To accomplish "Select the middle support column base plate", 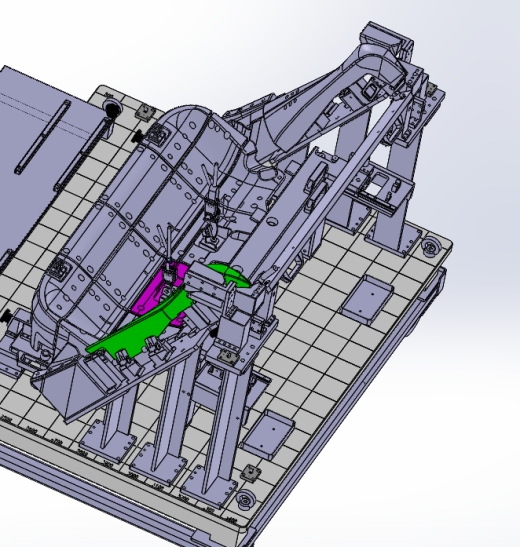I will click(158, 465).

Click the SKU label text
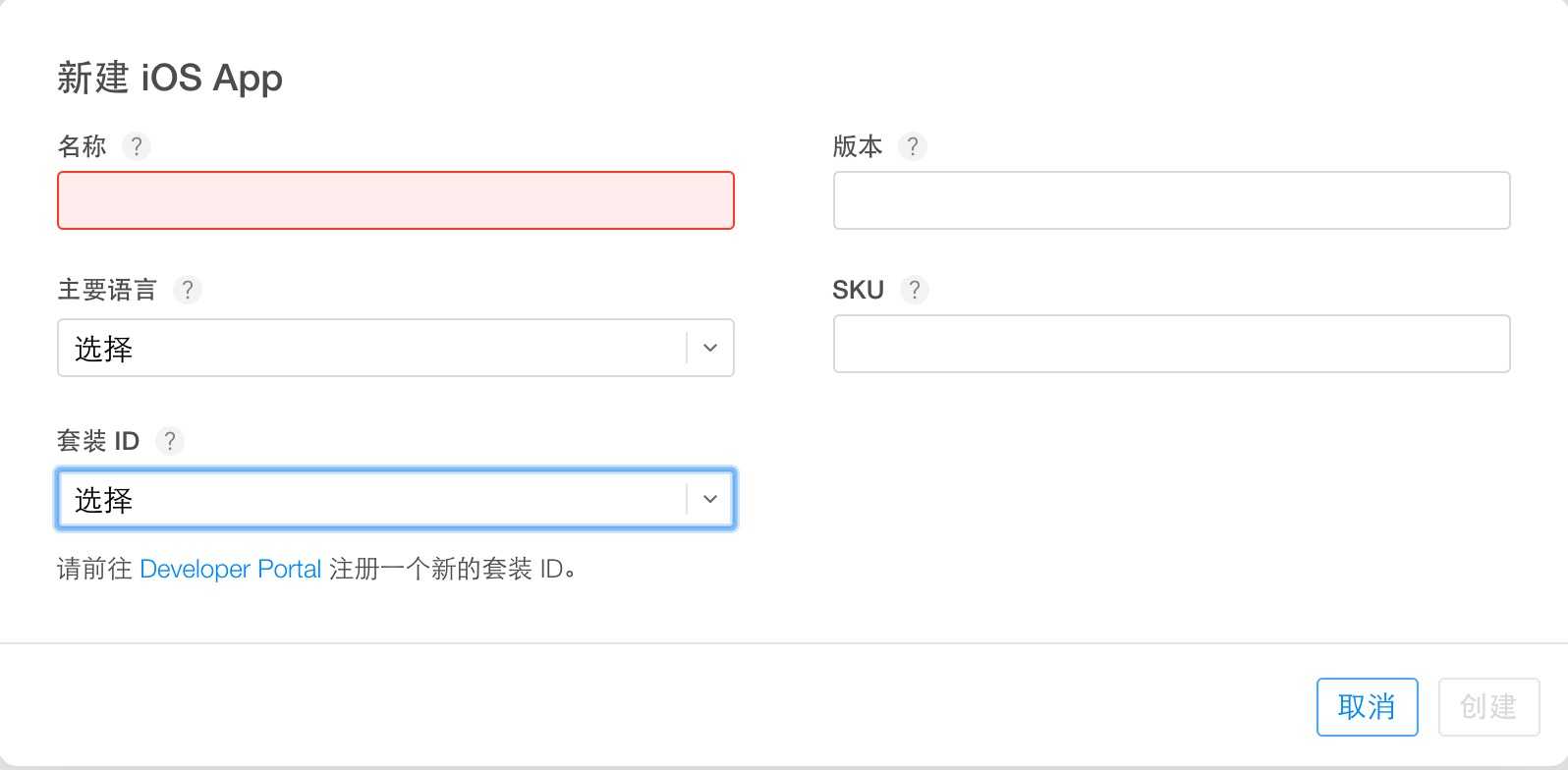858,290
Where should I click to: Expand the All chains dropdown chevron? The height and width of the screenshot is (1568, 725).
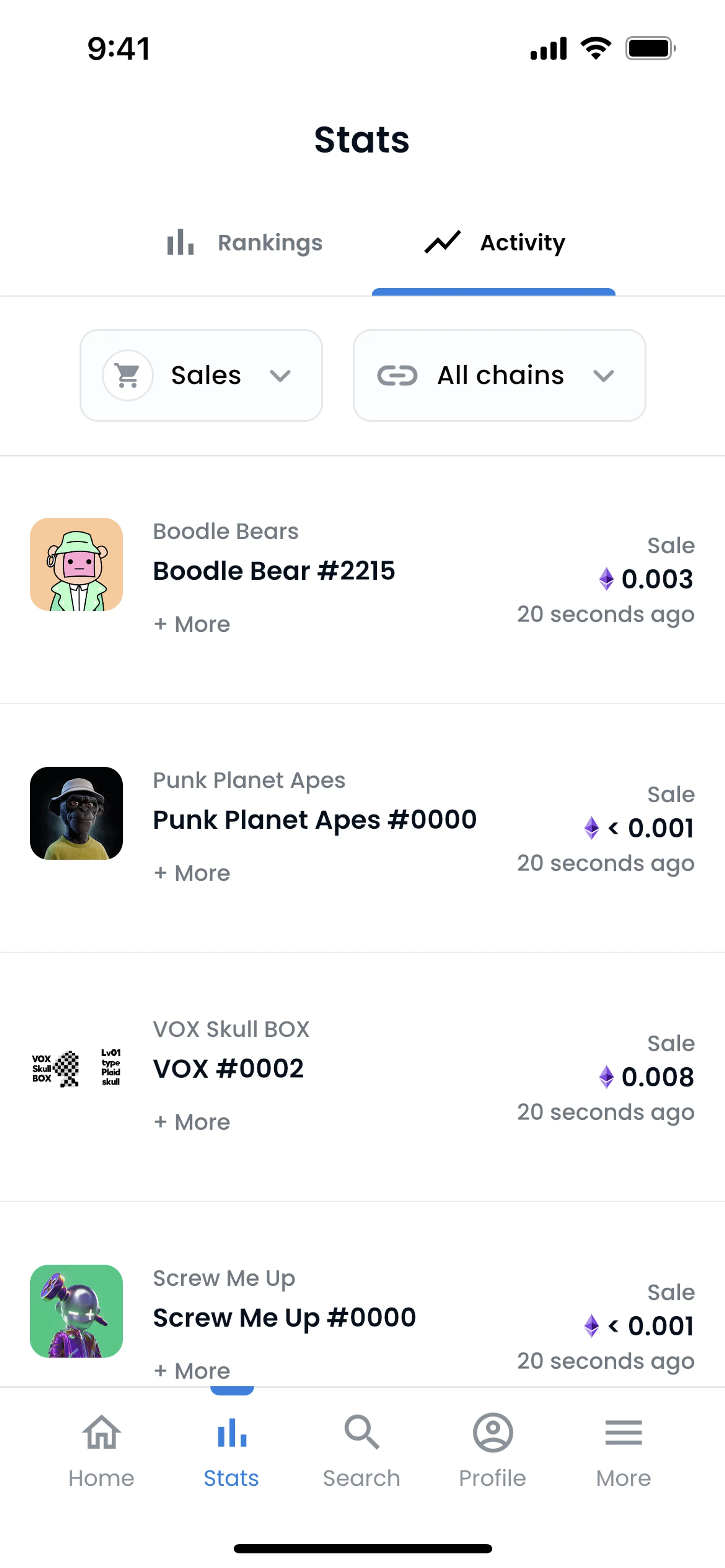(x=603, y=375)
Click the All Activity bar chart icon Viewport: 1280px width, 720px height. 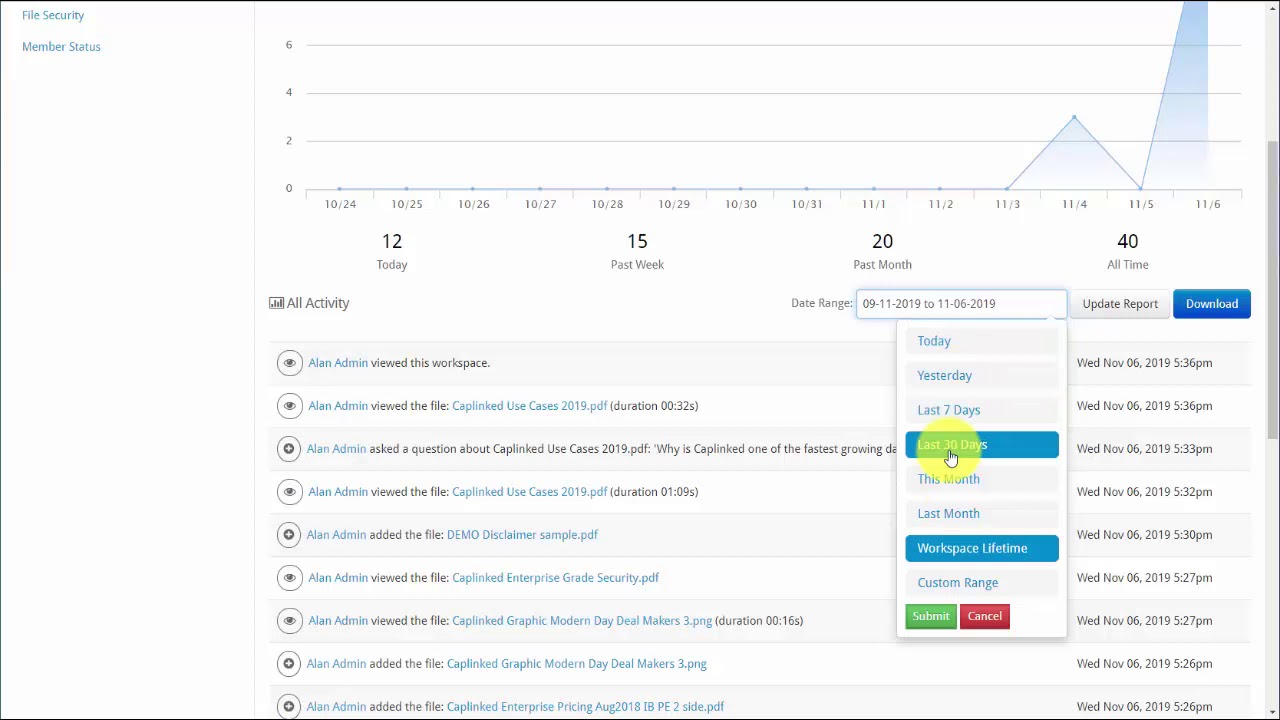pos(276,303)
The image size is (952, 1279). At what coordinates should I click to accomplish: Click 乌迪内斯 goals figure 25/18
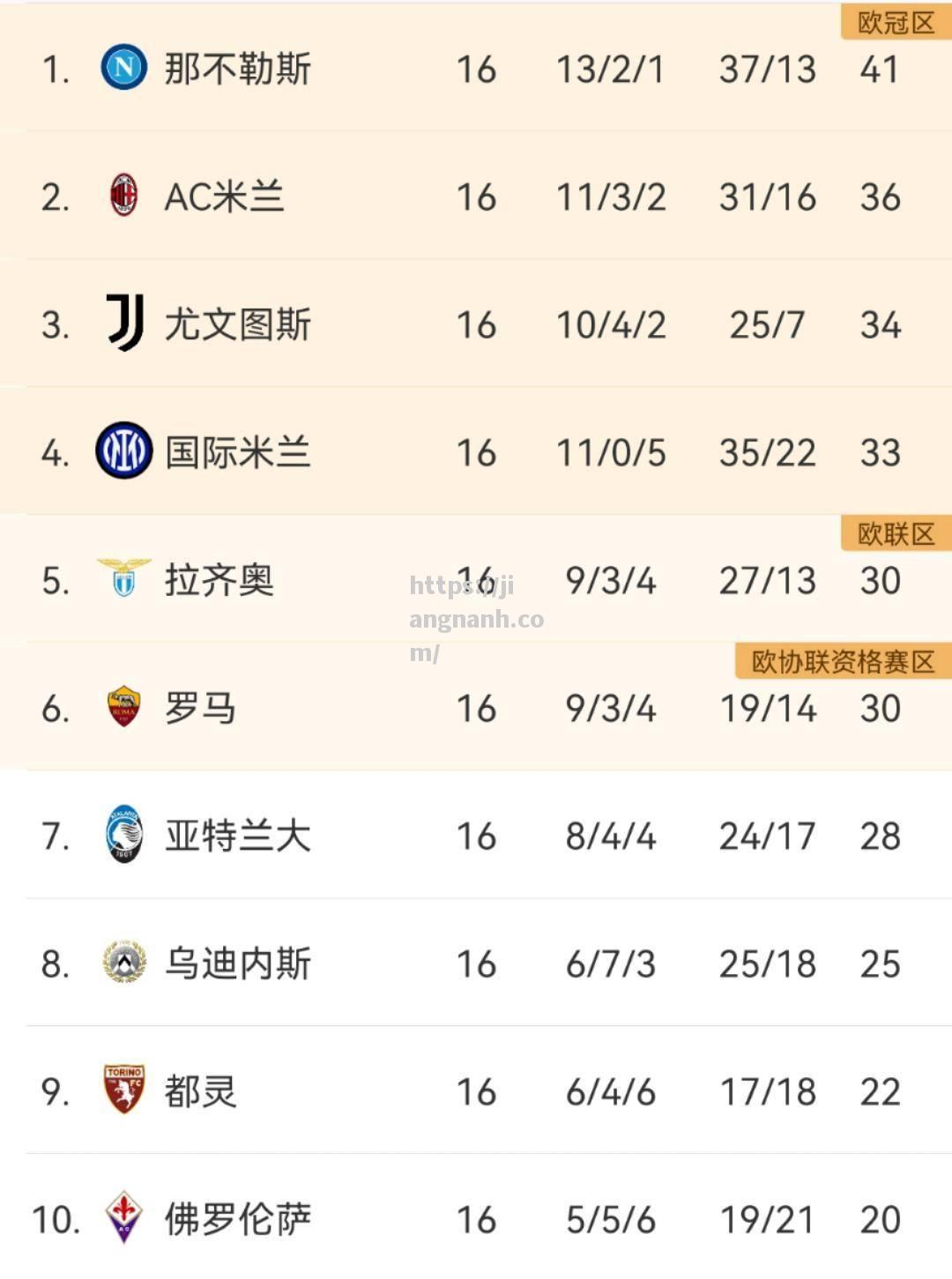[767, 964]
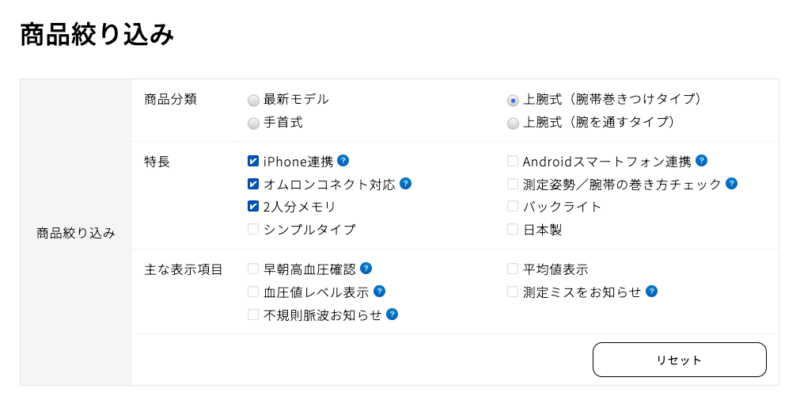
Task: Uncheck the iPhone連携 checkbox
Action: [x=253, y=160]
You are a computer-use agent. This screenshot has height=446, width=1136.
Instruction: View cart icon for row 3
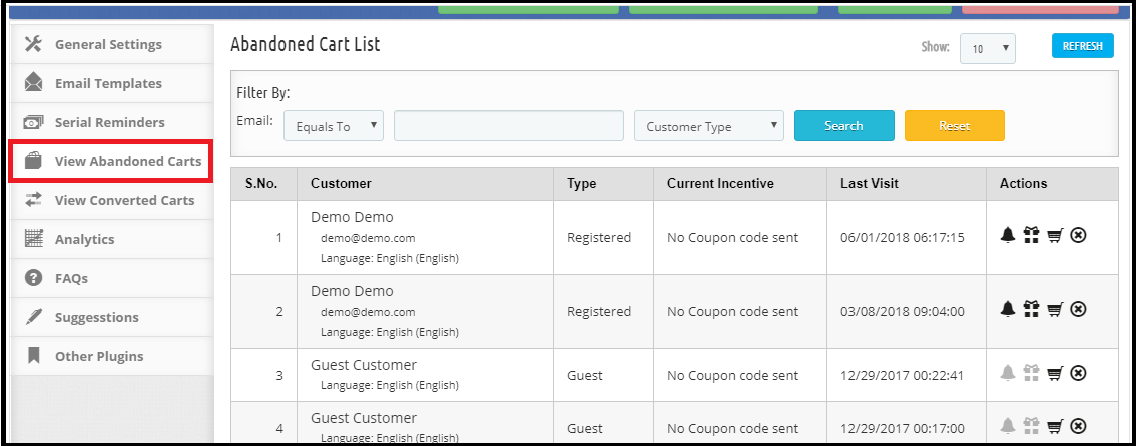(x=1054, y=373)
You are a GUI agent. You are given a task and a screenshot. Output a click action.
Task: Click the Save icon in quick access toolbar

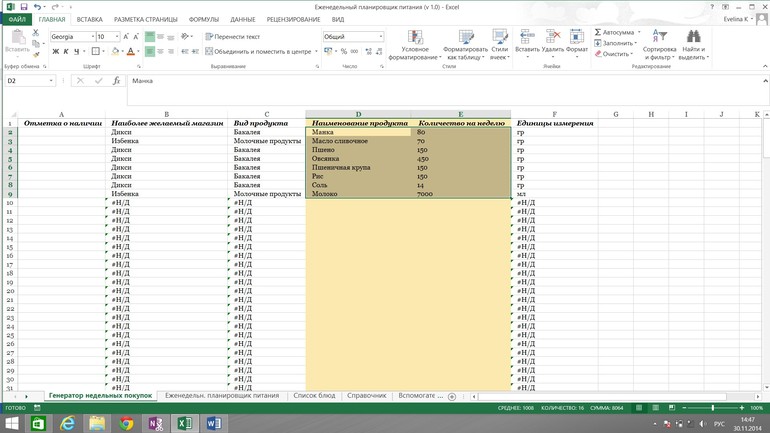22,7
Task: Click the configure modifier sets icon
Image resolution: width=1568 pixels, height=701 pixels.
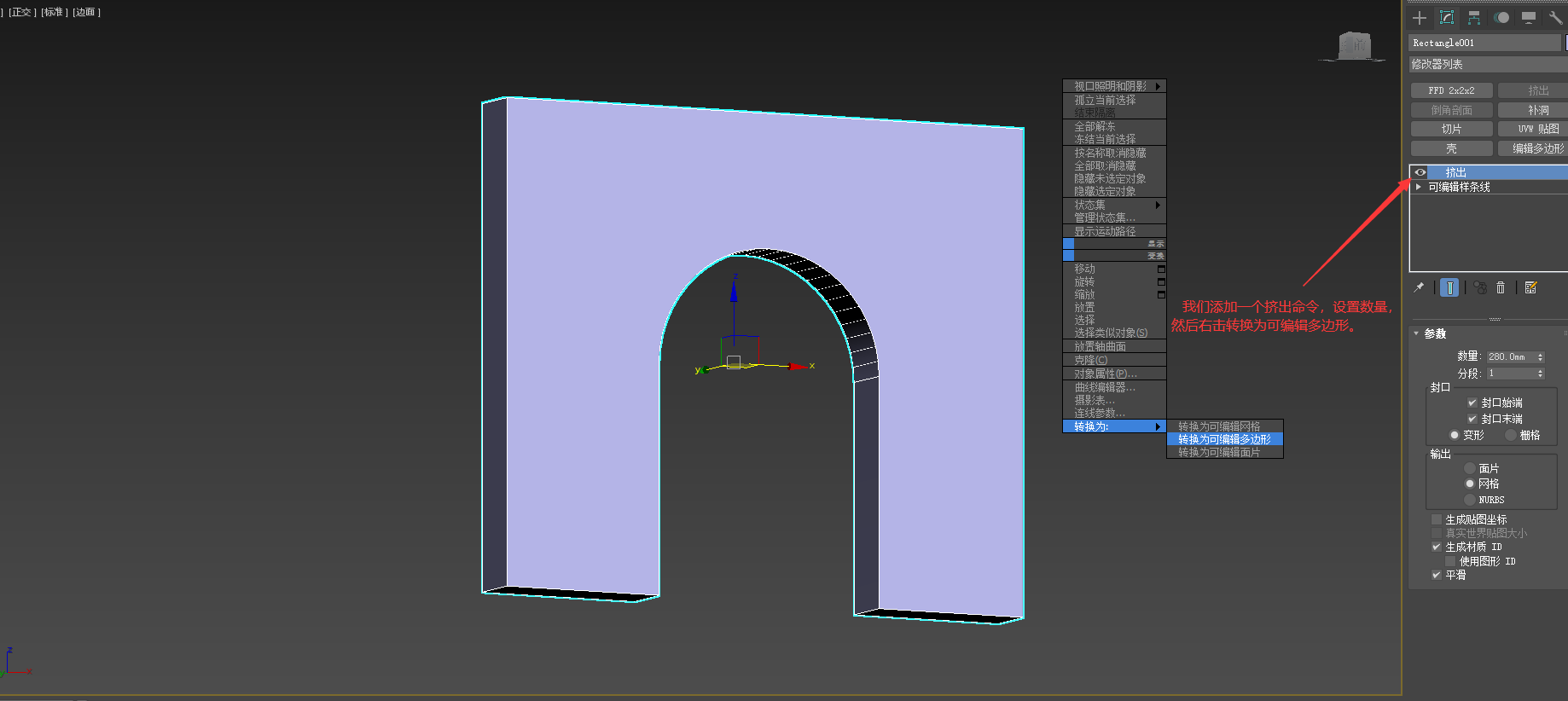Action: tap(1530, 288)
——————
Your instructions — From the material above, output only the span of lines that starts at the one containing "You are a computer-use" and finishes at the one containing "Task: Click the configure modifier sets icon", word for word and free of pictures.

Expected answer —
You are a computer-use agent. This screenshot has height=446, width=1136.
Instruction: View cart icon for row 3
(x=1054, y=373)
You are a GUI agent. You are given a task and a screenshot. Output a click action.
Task: Click the Save icon in quick access toolbar

22,7
Task: Click the configure modifier sets icon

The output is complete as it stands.